Hello, I would like to know if it is possible to use items and parcels as indicators in lca at the same time. I have six items which are loading on three factors (each factor has two indicators). For the third factor, the loading of the second indicator are low in comparism to the other factor loadings (.646). For the LCA I used first all items as indicators, but as the loading of the one item are low (.646), this item did not differentiate very well (e.g. in all 4 classes, for this item, persons had probabilities of more or less 55% to be in category 2). When I use for factor 3 one item and one parcel instead of the two items, the 4-class solution is much better differentiated. 1) Is it ok to use an item in combination with a parcel as indicators for one factor and only items for the other factors, or does this bias the results of the class-solution?
2) Another question is, if there is any literature about the optimal size of the classes. I have one class which includes about 7.9% of the sample and I am wondering if this is too small.
1) you don't want to use both an item and a parcel containing the item because then you have a direct correlation between the two variables which is not modeled in the LCA.
2) The minimum percentage of the classes is related to the sample size - a large sample allows small percentages. There is no fixed rule and only a Monte Carlo study could tell what could be well recovered.
Thank you very much for the prompt answer. I think i was unclear, sorry. My parcel does not contain the same item as I use already in the analysis - it contains two other items, which are indicators for the same factor...(factor is measured by: item1; parcel=item2 and item3) so under that circumstances, may I use the item and the parcel as indicators? Thank you!!
I have selected the LCA model (4 classes) with the best fit, and have a class that is 4% of the sample (n=555). This model is substantively interpretable and actually quite illuminating.
However, a reviewer has said the norm is that a class should be more than 5%. I have never heard this minimum class size rule and cannot find it in articles by you or in Collins and Lanza’s book.

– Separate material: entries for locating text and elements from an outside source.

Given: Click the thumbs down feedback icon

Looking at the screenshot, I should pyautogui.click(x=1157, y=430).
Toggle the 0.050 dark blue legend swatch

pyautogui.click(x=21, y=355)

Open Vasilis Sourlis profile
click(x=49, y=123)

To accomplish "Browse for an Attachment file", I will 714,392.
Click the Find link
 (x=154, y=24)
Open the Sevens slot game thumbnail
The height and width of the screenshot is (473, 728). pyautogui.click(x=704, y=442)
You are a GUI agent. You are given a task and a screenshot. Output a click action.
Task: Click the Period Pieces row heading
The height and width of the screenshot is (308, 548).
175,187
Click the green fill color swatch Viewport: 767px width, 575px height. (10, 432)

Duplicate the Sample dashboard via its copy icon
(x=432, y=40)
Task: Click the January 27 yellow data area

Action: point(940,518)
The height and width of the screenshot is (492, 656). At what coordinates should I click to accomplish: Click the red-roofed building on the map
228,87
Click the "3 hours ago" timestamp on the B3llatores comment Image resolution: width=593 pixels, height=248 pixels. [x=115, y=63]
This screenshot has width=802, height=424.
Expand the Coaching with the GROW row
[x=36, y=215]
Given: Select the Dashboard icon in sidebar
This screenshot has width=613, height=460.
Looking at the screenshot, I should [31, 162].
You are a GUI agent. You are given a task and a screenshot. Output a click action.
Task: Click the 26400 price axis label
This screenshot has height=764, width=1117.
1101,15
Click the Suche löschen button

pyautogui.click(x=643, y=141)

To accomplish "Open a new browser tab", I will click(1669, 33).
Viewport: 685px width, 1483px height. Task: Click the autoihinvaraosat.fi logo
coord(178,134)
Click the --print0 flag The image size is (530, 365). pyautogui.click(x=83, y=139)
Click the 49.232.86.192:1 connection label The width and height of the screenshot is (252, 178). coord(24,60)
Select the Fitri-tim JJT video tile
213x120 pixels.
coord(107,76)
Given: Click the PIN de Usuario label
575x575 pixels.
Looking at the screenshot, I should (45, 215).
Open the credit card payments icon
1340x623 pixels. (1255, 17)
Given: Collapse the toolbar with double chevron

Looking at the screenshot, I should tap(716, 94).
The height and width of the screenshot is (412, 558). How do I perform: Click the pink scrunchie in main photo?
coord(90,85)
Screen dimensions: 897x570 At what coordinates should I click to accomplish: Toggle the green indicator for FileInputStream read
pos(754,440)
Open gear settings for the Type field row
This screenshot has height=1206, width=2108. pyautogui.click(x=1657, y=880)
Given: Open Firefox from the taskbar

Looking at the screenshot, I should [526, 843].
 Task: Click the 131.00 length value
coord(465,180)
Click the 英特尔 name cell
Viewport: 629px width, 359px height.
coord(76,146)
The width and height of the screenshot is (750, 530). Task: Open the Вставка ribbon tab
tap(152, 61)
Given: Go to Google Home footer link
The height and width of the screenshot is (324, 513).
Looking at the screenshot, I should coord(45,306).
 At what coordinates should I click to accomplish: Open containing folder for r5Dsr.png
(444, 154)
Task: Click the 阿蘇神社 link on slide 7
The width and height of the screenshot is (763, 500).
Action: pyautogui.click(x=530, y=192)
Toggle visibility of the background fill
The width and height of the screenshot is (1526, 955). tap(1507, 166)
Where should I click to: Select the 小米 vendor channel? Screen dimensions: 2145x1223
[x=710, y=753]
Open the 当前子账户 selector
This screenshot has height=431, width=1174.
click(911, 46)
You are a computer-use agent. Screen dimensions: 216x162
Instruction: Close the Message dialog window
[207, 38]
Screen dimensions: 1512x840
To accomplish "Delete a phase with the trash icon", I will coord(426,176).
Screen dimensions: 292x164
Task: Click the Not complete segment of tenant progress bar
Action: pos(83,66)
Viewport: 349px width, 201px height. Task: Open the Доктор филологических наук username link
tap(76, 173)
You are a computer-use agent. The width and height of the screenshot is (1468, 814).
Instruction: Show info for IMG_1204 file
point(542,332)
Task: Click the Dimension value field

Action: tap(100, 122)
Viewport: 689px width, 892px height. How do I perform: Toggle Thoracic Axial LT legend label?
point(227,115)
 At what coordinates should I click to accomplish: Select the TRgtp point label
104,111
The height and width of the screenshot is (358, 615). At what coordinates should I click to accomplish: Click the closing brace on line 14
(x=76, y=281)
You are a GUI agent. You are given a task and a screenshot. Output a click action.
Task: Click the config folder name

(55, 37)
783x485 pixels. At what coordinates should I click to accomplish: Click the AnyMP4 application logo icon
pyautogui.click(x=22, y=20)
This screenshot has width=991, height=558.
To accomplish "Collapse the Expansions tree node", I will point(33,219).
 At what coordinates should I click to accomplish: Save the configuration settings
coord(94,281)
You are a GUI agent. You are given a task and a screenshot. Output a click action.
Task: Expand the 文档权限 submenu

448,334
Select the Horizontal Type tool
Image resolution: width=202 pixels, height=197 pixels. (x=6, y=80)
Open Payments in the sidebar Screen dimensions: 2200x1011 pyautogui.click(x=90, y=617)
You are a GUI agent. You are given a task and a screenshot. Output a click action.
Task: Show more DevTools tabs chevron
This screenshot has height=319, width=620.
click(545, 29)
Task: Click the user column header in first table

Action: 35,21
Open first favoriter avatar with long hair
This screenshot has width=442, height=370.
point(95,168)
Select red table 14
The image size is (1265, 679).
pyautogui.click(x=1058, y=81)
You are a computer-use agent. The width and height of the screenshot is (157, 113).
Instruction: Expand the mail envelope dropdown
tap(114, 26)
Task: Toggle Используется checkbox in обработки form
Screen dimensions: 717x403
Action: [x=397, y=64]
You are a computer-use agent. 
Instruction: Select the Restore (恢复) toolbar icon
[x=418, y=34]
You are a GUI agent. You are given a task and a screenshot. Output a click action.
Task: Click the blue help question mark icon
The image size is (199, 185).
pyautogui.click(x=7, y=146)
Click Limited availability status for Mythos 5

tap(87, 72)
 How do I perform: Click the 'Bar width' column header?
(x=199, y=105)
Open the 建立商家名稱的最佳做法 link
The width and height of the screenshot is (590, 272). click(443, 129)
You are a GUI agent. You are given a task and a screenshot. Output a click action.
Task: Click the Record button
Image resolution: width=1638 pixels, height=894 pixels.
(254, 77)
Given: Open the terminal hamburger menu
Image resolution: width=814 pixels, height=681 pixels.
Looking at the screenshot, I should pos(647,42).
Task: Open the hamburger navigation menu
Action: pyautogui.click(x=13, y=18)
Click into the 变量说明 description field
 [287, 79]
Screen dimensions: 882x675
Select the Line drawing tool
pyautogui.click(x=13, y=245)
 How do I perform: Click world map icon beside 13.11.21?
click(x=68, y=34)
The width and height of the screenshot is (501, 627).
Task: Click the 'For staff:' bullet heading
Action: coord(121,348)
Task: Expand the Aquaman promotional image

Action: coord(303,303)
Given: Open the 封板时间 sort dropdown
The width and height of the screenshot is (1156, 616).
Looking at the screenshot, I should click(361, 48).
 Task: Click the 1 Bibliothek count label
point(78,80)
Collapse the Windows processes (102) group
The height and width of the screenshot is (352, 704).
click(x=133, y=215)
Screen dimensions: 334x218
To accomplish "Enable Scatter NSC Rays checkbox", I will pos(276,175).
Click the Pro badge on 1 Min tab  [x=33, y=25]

In the exchange above, you say that a large sample allows small percentages, and that there is no fixed rule regarding class size. Could you please suggest a source (beyond this discussion board) that I can cite to the reviewer?
I don't think a fixed rule like that makes much sense. It is true that few people in a class may not provide reliable estimates of class-specific parameters, and 4% of 555 isn't a large number of people, but if it is a clearly interpretable class I think it would be a pity to not consider it - and in a larger sample down the road see if it re-appears.
I don't know about writings on this - I think it is hard to say anything general about it.
Could you provide any references for why it would still be helpful to interpret classes that have smaller sample sizes? (e.g., n = 18-20) It would be very useful for manuscript submission as Tatiana brought up.
I would respond like I did on 10/9/14. I'm afraid I don't know of a reference that would say the same thing. You may want to ask on SEMNET or email LCA authors of papers that we have posted on our website under Papers, LCA.